• _Task directions_:
Where does the word "computer" occur in the material? Copy each line that has it.

• _Data under study_:
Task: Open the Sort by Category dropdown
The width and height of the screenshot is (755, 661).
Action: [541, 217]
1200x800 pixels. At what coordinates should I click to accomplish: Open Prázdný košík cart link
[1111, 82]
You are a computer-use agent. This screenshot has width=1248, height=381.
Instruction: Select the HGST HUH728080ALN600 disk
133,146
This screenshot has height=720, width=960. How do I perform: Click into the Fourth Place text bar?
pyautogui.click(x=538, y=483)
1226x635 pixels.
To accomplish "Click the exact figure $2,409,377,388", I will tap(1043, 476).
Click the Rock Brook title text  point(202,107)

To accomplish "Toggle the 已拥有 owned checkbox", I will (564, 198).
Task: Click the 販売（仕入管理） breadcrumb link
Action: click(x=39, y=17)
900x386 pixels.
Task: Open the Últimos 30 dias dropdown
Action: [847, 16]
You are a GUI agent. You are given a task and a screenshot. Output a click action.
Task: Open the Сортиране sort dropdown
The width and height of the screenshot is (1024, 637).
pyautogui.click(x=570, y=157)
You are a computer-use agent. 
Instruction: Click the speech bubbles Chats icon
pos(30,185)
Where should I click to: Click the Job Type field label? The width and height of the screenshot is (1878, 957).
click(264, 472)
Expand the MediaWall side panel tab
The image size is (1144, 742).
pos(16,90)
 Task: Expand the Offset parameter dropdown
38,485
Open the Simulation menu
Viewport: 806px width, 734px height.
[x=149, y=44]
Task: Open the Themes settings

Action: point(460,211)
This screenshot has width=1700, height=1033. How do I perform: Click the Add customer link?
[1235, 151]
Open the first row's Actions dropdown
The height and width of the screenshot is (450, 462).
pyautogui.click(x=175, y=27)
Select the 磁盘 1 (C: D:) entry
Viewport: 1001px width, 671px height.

• _Task output_:
You are a computer-use agent. This screenshot has width=1248, height=381.
You are a computer-use agent. 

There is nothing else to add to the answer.